Assassinat d’Elhadj Doura : le policier Amadou Sacko jure avoir été torturé à la gendarmerie de Matam

Comme annoncé précédemment, le procès des auteurs présumés de l’enlèvement et de l’assassinat de l’opérateur économique Elhadj Abdourahmane Diallo, plus connu sous le nom d’Elhadj Doura, s’est poursuivi ce lundi, 14 juin 2021, au tribunal de première instance de Dixinn. Après la comparution du militaire Oumar Barry (en service au Bataillon spécial de la sécurité présidentielle) qui a reconnu avoir participé à cette opération, le tribunal a entendu le brigadier-chef Amadou Sacko, en service au CMIS numéro 5. Et, contrairement à son coaccusé, le policier a plaidé non coupable, assurant qu’il n’est ni de près ni de loin impliqué dans cette affaire, a constaté un journaliste de Guineematin.com qui était sur place.

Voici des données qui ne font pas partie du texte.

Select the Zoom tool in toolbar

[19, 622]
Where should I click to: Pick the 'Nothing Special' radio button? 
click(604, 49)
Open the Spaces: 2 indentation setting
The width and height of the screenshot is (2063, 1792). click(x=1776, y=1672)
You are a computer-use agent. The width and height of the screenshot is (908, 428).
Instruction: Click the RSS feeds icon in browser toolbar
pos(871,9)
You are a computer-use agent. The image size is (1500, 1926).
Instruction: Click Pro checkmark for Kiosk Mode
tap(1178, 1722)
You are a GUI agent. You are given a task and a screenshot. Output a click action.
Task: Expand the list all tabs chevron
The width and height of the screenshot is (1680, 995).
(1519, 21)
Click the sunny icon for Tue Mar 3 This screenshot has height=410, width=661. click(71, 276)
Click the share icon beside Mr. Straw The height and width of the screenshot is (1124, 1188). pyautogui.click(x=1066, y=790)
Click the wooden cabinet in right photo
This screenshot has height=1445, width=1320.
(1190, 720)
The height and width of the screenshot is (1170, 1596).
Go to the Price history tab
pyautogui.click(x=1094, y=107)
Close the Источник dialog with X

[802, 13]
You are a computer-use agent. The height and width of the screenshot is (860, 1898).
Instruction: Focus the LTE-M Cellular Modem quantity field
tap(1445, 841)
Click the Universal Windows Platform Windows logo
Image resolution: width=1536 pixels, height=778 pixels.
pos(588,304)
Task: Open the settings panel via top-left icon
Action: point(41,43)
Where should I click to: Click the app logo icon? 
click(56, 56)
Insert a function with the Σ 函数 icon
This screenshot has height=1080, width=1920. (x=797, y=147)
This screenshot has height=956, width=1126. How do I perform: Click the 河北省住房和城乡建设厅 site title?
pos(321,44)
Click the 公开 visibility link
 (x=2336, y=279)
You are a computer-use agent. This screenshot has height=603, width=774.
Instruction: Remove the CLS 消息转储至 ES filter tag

Selon l’ordonnance de renvoi, c’est la voiture du brigadier-chef Amadou Sacko qui a servi à transporter le corps d’Elhadj Doura de la case où le vieil homme était retenu en otage jusqu’à l’endroit où il a été enterré, dans la sous-préfecture de Maférinya (Foréacariah). Mais, à la barre, le policier a rejeté cette accusation, tout comme celle relative à la détention d’une arme à son domicile. Il a laissé entendre que ce véhicule ne lui appartient pas, tout en rappelant que les agents qui ont été chez lui n’ont trouvé aucune arme sur les lieux. L’accusé dit ne pas savoir pourquoi son nom a été cité dans cette affaire.

« Je n’ai pas pris part à cet enlèvement. D’ailleurs, au moment des faits (le 5 décembre 2017), je n’étais même pas à Conakry. J’étais au village, à Koba, pour me soigner. Elhadj Mamadou Diallo qui est là (le cerveau présumé de l’enlèvement d’Elhadj Doura), je ne l’ai vu que deux fois au Km66. Il était avec Ibro (un autre accusé). Mais, moi, je n’ai jamais conclu quelque chose avec lui concernant l’enlèvement du vieux Elhadj Doura. Je ne sais pas pourquoi ils ont profité de cette occasion pour m’accuser. Ils ont inventé ça, je ne sais pourquoi. Ce n’est pas mon véhicule qui a transporté le corps d’Elhadj Doura, et aucune arme n’a été retrouvée chez moi », a-t-il déclaré.

Pourtant, l’ordonnance de renvoi mentionne que le brigadier-chef Amadou Sacko avait reconnu les faits lors de son audition à la gendarmerie de Matam. Mais, il dit avoir fait ses aveux sous l’effet de la torture. « Dans un premier temps, je leur ai dit que moi, je n’ai jamais participé à cette opération. Mais, ils m’ont mis en brochette de 3h à 5h du matin, ils m’ont dit de reconnaître les faits, parce que Oumar Barry a déjà tout dit. C’est en ce moment que je leur ai dit de prendre en compte tout ce que Oumar Barry a dit sur moi, parce que j’étais fatigué. Mais, en réalité, je ne connais rien dans cette affaire », a assuré le policier.

Après avoir entendu ces deux accusés, le tribunal a renvoyé l’affaire au 28 juin 2021 pour la suite des débats.